Saved entries:
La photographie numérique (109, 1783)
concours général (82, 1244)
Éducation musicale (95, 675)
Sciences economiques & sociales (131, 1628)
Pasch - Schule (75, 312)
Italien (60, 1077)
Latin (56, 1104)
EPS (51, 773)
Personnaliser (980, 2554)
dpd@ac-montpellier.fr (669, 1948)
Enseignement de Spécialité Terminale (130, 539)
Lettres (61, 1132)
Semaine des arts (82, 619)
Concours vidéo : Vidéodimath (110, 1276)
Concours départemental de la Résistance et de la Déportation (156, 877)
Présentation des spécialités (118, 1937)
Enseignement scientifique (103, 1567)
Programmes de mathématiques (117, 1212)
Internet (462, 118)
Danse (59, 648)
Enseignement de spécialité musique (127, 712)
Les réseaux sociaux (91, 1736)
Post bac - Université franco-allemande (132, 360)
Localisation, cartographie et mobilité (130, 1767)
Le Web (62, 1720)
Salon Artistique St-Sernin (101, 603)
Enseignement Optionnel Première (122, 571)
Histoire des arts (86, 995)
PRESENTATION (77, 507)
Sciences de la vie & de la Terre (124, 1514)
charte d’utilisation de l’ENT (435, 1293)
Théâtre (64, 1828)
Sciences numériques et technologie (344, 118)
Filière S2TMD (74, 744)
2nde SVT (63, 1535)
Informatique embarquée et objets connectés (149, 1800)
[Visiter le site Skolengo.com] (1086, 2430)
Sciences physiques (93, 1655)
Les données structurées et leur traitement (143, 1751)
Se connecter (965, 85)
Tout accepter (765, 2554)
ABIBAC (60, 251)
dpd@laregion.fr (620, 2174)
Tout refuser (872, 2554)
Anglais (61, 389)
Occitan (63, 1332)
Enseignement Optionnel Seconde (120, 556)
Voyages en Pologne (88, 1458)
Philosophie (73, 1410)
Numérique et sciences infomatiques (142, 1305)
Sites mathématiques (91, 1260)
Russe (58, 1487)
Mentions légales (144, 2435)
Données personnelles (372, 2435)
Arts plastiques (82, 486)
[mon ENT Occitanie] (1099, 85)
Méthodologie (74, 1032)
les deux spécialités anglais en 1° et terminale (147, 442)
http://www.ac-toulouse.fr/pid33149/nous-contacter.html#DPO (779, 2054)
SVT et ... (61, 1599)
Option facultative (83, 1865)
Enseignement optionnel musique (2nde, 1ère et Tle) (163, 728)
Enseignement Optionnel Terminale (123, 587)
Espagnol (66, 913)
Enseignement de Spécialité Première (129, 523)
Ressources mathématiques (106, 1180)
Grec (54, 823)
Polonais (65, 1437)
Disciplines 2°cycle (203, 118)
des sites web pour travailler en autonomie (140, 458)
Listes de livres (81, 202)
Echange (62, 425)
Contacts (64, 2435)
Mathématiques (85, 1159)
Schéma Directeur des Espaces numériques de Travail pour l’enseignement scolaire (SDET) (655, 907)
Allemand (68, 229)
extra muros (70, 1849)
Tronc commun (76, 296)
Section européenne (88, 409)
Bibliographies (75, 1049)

## Task instructions:
Copy out every entry above exactly.

## Answer below:
La photographie numérique (109, 1783)
concours général (82, 1244)
Éducation musicale (95, 675)
Sciences economiques & sociales (131, 1628)
Pasch - Schule (75, 312)
Italien (60, 1077)
Latin (56, 1104)
EPS (51, 773)
Personnaliser (980, 2554)
dpd@ac-montpellier.fr (669, 1948)
Enseignement de Spécialité Terminale (130, 539)
Lettres (61, 1132)
Semaine des arts (82, 619)
Concours vidéo : Vidéodimath (110, 1276)
Concours départemental de la Résistance et de la Déportation (156, 877)
Présentation des spécialités (118, 1937)
Enseignement scientifique (103, 1567)
Programmes de mathématiques (117, 1212)
Internet (462, 118)
Danse (59, 648)
Enseignement de spécialité musique (127, 712)
Les réseaux sociaux (91, 1736)
Post bac - Université franco-allemande (132, 360)
Localisation, cartographie et mobilité (130, 1767)
Le Web (62, 1720)
Salon Artistique St-Sernin (101, 603)
Enseignement Optionnel Première (122, 571)
Histoire des arts (86, 995)
PRESENTATION (77, 507)
Sciences de la vie & de la Terre (124, 1514)
charte d’utilisation de l’ENT (435, 1293)
Théâtre (64, 1828)
Sciences numériques et technologie (344, 118)
Filière S2TMD (74, 744)
2nde SVT (63, 1535)
Informatique embarquée et objets connectés (149, 1800)
[Visiter le site Skolengo.com] (1086, 2430)
Sciences physiques (93, 1655)
Les données structurées et leur traitement (143, 1751)
Se connecter (965, 85)
Tout accepter (765, 2554)
ABIBAC (60, 251)
dpd@laregion.fr (620, 2174)
Tout refuser (872, 2554)
Anglais (61, 389)
Occitan (63, 1332)
Enseignement Optionnel Seconde (120, 556)
Voyages en Pologne (88, 1458)
Philosophie (73, 1410)
Numérique et sciences infomatiques (142, 1305)
Sites mathématiques (91, 1260)
Russe (58, 1487)
Mentions légales (144, 2435)
Données personnelles (372, 2435)
Arts plastiques (82, 486)
[mon ENT Occitanie] (1099, 85)
Méthodologie (74, 1032)
les deux spécialités anglais en 1° et terminale (147, 442)
http://www.ac-toulouse.fr/pid33149/nous-contacter.html#DPO (779, 2054)
SVT et ... (61, 1599)
Option facultative (83, 1865)
Enseignement optionnel musique (2nde, 1ère et Tle) (163, 728)
Enseignement Optionnel Terminale (123, 587)
Espagnol (66, 913)
Enseignement de Spécialité Première (129, 523)
Ressources mathématiques (106, 1180)
Grec (54, 823)
Polonais (65, 1437)
Disciplines 2°cycle (203, 118)
des sites web pour travailler en autonomie (140, 458)
Listes de livres (81, 202)
Echange (62, 425)
Contacts (64, 2435)
Mathématiques (85, 1159)
Schéma Directeur des Espaces numériques de Travail pour l’enseignement scolaire (SDET) (655, 907)
Allemand (68, 229)
extra muros (70, 1849)
Tronc commun (76, 296)
Section européenne (88, 409)
Bibliographies (75, 1049)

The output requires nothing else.